Text under study:
Leslie Frederick Greengard (born 1957) is an American mathematician, physicist and computer scientist. He is co-inventor with Vladimir Rokhlin Jr. of the fast multipole method (FMM) in 1987, recognized as one of the top-ten algorithms of the 20th century.

Greengard was elected as a member of the National Academy of Engineering in 2006 for work on the development of algorithms and software for fast multipole methods.

Short biography
Leslie Frederick Greengard was born in 1957 in London, England, but grew up in the United States in New York City, Boston, and New Haven. He holds a B.A. in mathematics from Wesleyan University (1979), an M.D. from the Yale School of Medicine (1987), and a Ph.D. in computer science from Yale University (1987).

From 2006 to 2011, Greengard was director of the Courant Institute of Mathematical Sciences, an independent division of the New York University (NYU) and is currently a professor of mathematics and computer science at Courant. He is also a professor at New York University Tandon School of Engineering and the director of the Simons Center for Data Analysis.

He formerly served as the Director at the Center for Computational Biology at the Flatiron Institute. , he has assumed the directorship of the new Center of Computational Mathematics at the Institute.

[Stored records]
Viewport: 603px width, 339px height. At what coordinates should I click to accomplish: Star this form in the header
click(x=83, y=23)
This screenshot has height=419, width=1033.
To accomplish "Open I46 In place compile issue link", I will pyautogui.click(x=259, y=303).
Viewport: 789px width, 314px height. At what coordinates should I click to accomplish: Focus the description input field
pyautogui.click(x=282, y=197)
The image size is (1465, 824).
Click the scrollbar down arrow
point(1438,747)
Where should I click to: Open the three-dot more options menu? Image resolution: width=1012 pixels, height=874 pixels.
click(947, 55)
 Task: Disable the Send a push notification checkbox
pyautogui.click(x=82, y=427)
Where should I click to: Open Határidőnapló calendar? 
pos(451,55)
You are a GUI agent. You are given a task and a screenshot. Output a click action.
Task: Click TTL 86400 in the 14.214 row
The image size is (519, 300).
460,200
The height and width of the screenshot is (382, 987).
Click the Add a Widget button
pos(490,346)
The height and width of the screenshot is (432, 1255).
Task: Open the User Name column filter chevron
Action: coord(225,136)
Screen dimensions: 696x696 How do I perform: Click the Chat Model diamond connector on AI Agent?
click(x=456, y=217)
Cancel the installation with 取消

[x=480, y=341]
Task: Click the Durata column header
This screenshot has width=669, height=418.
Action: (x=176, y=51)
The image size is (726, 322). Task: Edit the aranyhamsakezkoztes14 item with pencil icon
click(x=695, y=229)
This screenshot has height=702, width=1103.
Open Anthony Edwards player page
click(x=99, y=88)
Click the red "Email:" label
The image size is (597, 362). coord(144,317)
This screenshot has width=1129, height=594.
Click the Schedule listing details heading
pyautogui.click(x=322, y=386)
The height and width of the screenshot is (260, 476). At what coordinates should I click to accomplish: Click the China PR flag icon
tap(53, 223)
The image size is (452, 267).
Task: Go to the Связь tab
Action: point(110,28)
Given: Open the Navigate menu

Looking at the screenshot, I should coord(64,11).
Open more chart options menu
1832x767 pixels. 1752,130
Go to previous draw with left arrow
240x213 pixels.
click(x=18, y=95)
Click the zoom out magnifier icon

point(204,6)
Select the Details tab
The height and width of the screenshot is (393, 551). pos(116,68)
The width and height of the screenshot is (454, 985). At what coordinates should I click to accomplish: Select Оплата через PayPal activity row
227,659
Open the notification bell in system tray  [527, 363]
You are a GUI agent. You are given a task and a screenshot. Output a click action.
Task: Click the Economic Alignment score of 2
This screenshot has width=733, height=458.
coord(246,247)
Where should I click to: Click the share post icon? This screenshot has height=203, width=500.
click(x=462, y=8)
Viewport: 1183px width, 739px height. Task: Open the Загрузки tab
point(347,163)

Exercises:
a - According to the Greengard biography, which school granted his B.A. in mathematics?
b - Output the part of the Greengard biography between "He formerly served" and "at the Institute.", inclusive.
You won't need the stored material for this.

Task responses:
a - Wesleyan University

b -
He formerly served as the Director at the Center for Computational Biology at the Flatiron Institute. , he has assumed the directorship of the new Center of Computational Mathematics at the Institute.